Lindo, Juliano, lindo. Assim como Jú Pacheco, gosto muito desses seus temas de amor em forma de cartas e reflexões chuvosas. A trama que vai se desenrolando e não termina. Terá um próximo capítulo? Gosto muito das sensações que seus textos provocam, a solidão aqui, a angústia acolá. Mas nesse, em especial, é o porvir. Haverá continuação? Cenas do próximo capítulo? Eles se encontrarão? Que objeto é esse? Tudo o que não é dito e que no fundo não importa criam um clima muito interessante no conto: a possibilidade de prever uma intimidade, imaginar um carinho, fantasiar uma história passada, pensar no que virá. E nada disso pertence ao leitor, nada ele pode acessar. Mas o sentimento que leva o eu-lírico a escrever a carta e que talvez seja o que de nela há de mais íntimo, está aí, disponível, para quem quiser ler e sentir.
Se não almeja o poético, azar o seu. Ele está aqui, como estava lá, sendo almejado ou não.

Tatiana Machado disse...

Exemplos de localização na tela:
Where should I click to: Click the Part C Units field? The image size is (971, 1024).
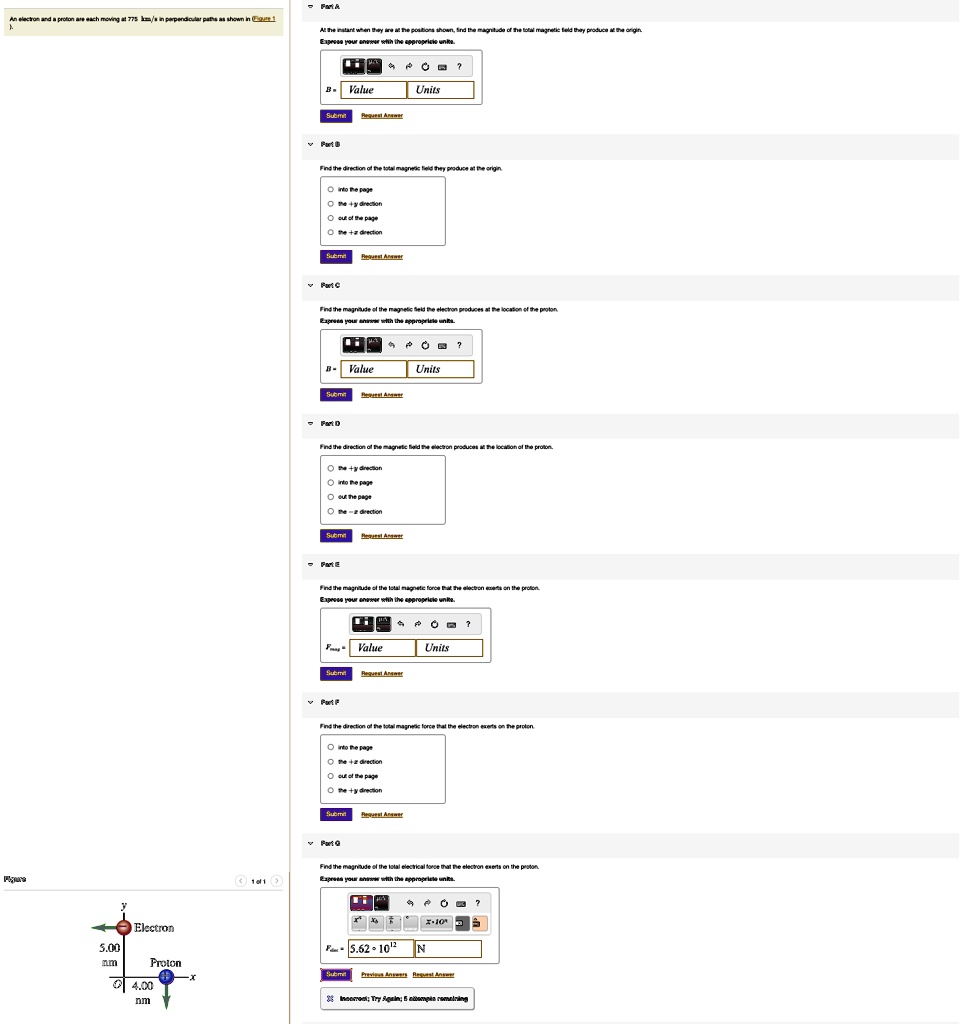coord(440,369)
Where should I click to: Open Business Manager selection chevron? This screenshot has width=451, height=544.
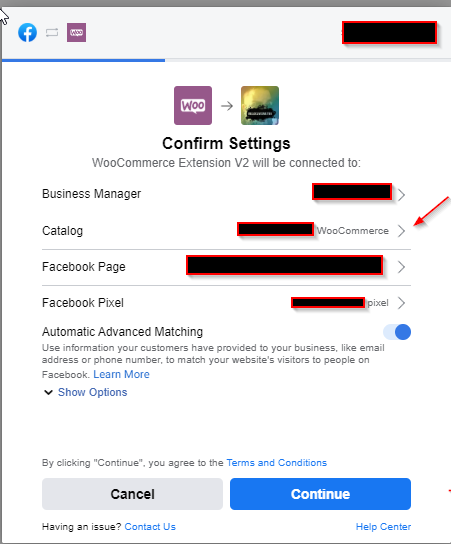tap(401, 195)
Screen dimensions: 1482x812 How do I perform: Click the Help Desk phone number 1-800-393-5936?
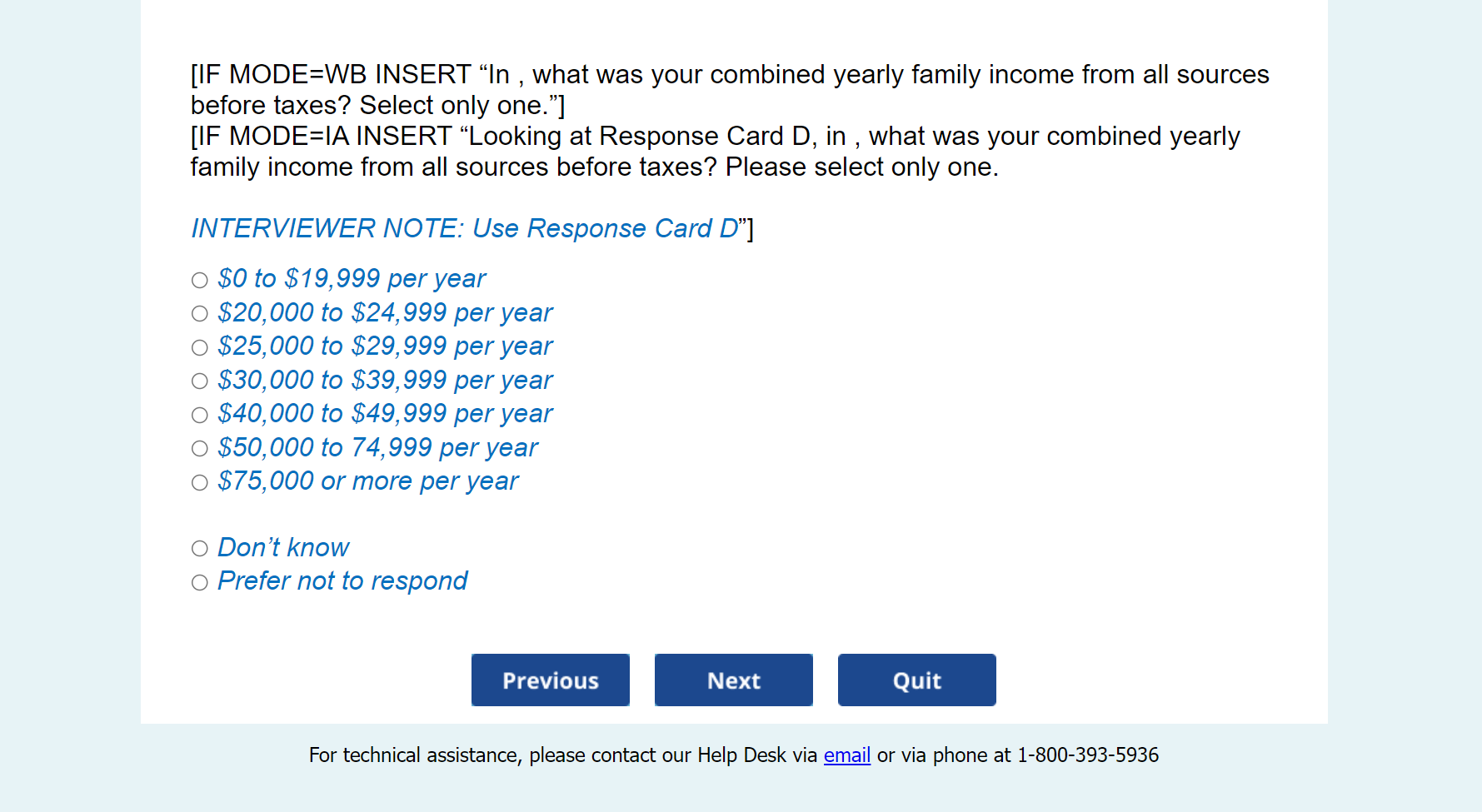tap(1087, 755)
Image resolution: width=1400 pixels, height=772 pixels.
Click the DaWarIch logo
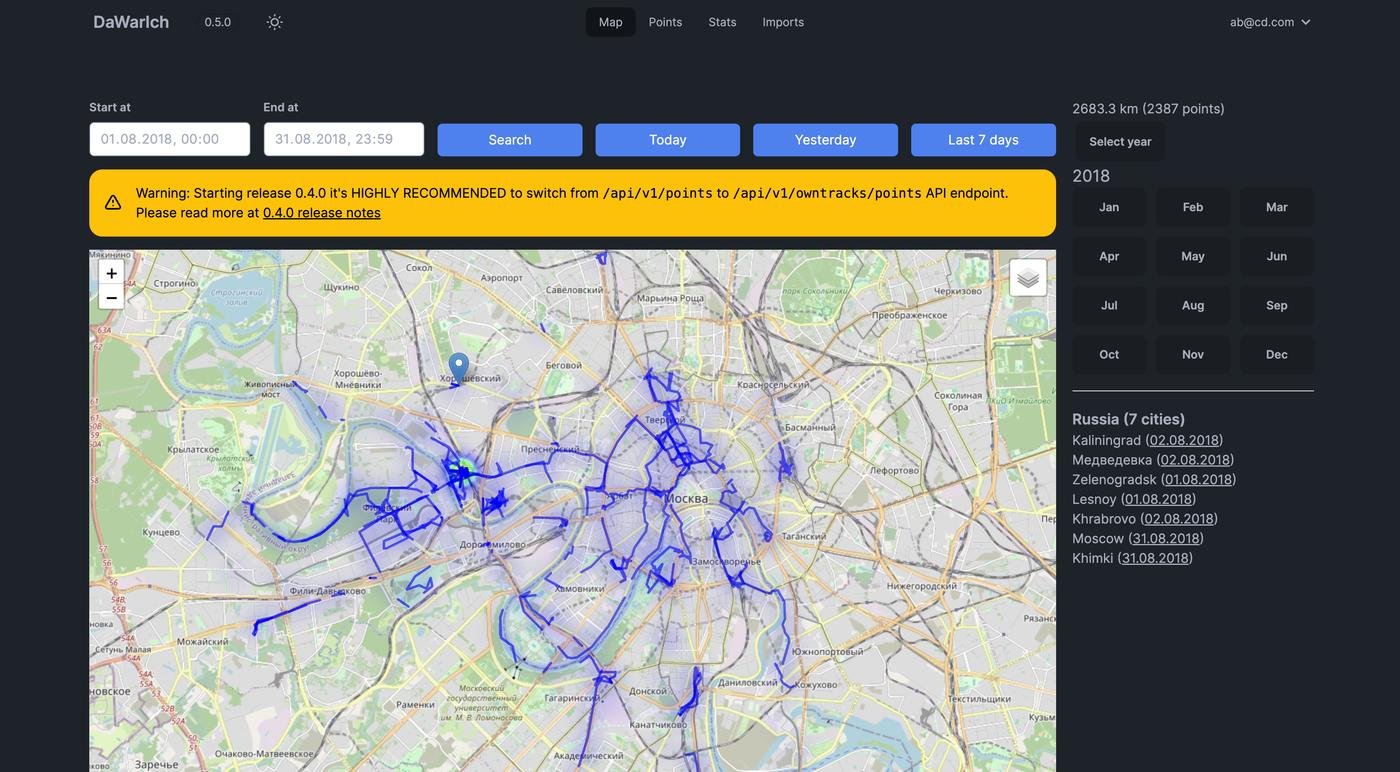(131, 22)
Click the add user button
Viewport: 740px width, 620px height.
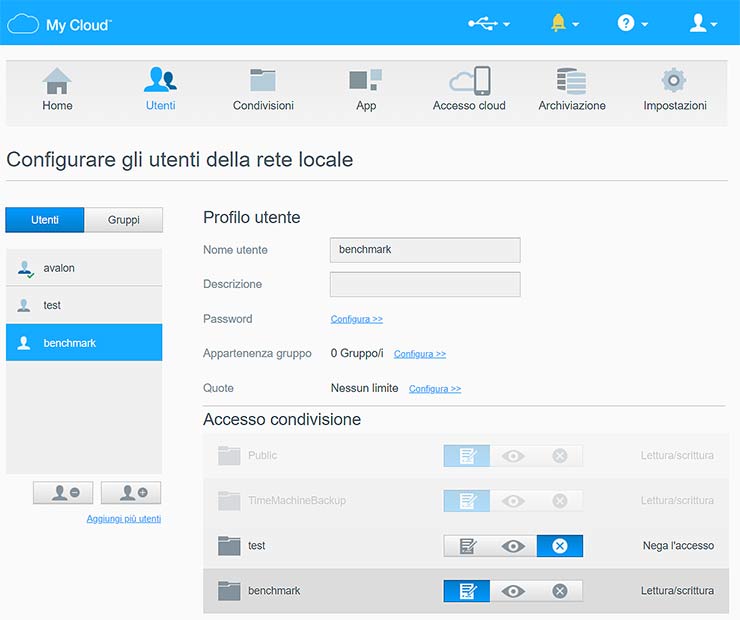tap(133, 492)
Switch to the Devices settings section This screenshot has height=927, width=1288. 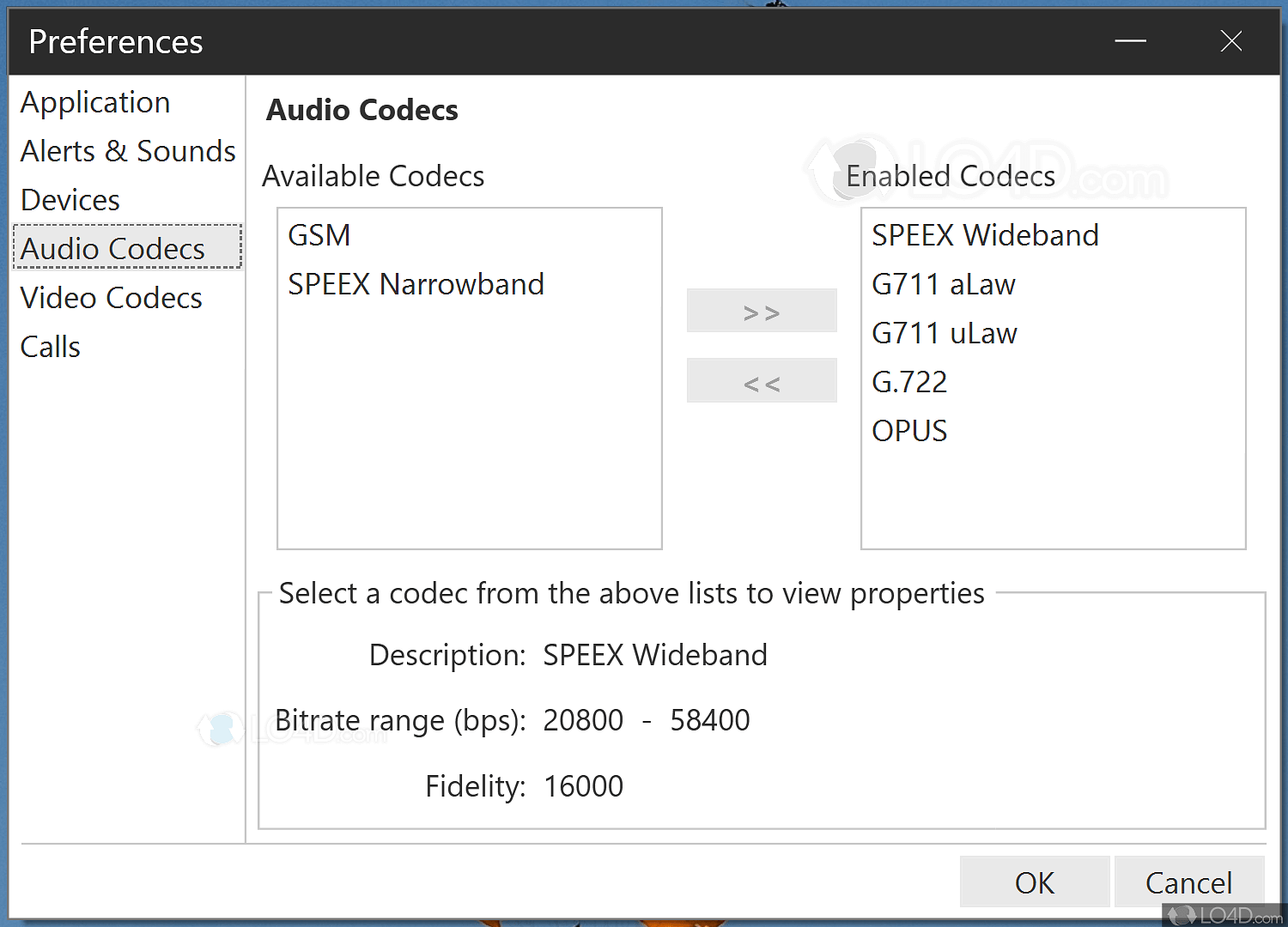70,199
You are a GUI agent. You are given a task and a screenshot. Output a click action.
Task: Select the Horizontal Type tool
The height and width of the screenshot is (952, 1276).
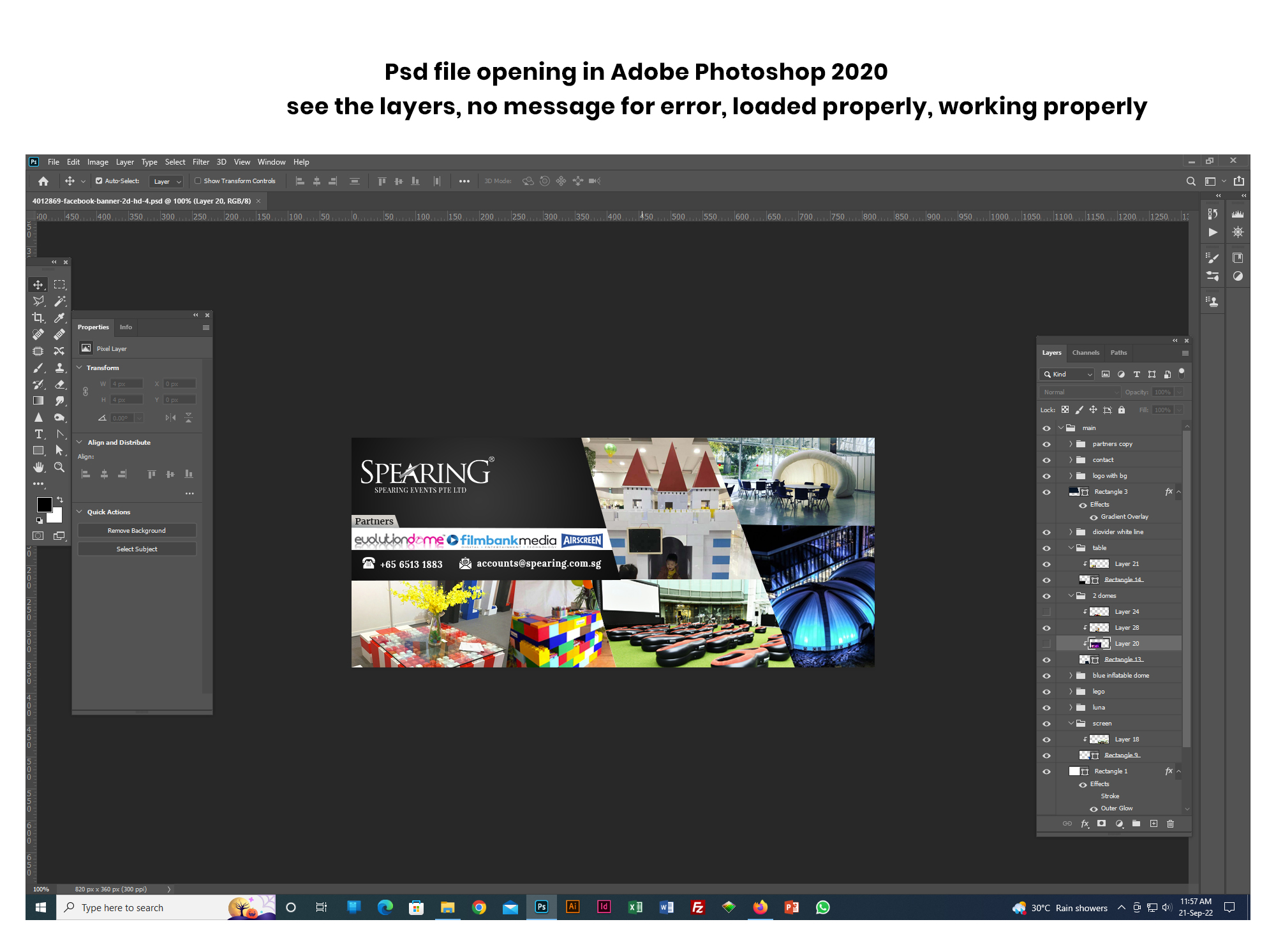[38, 435]
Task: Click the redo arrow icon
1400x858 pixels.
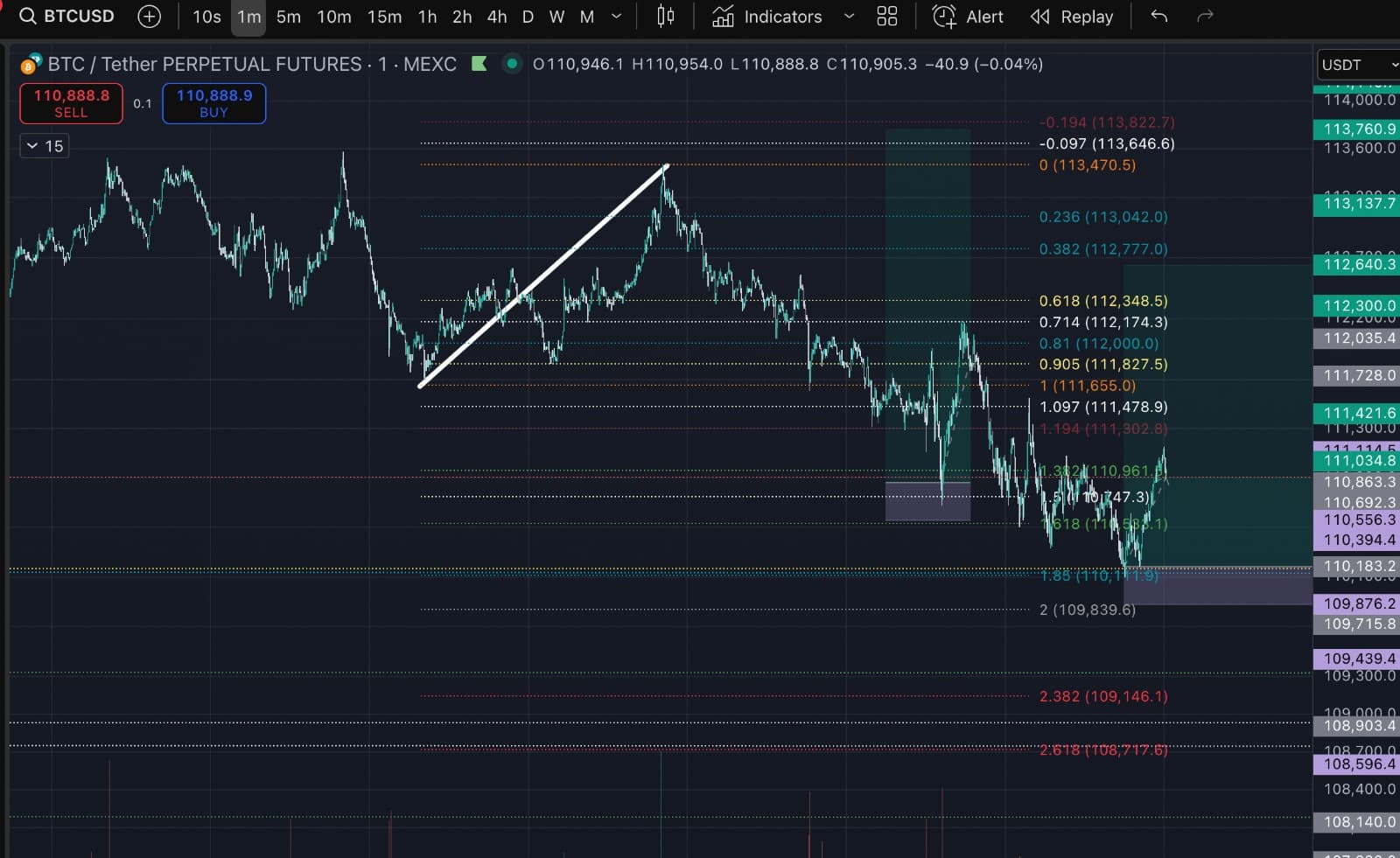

Exercícios:
**1.** As afirmações a seguir concordam com o comentário sobre o conto? Para cada uma, responda sim ou não e cite, sem alterar nada, as palavras do comentário que decidem a resposta. (a) O comentário diz que a trama do conto chega a um desfecho. (b) Segundo o comentário, o sentimento que leva o eu-lírico a escrever a carta está disponível para quem quiser ler e sentir. (c) O comentário afirma que o leitor pode acessar a história passada que imagina.
**2.** Atualize o trecho da listagem que começa na linha que contém "Where should I click to: Open" e termina na linha que contém "tap(1087, 755)", trocando "Help Desk" por "Service Desk" e mantendo todo o resto igual. Apresente só esse trecho, sem as imagens.

Respostas em ordem:
**1.**
(a) Não: "A trama que vai se desenrolando e não termina."
(b) Sim: "está aí, disponível, para quem quiser ler e sentir."
(c) Não: "E nada disso pertence ao leitor, nada ele pode acessar."

**2.**
Where should I click to: Open Business Manager selection chevron? This screenshot has width=451, height=544.
tap(401, 195)
Screen dimensions: 1482x812 How do I perform: Click the Service Desk phone number 1-800-393-5936?
tap(1087, 755)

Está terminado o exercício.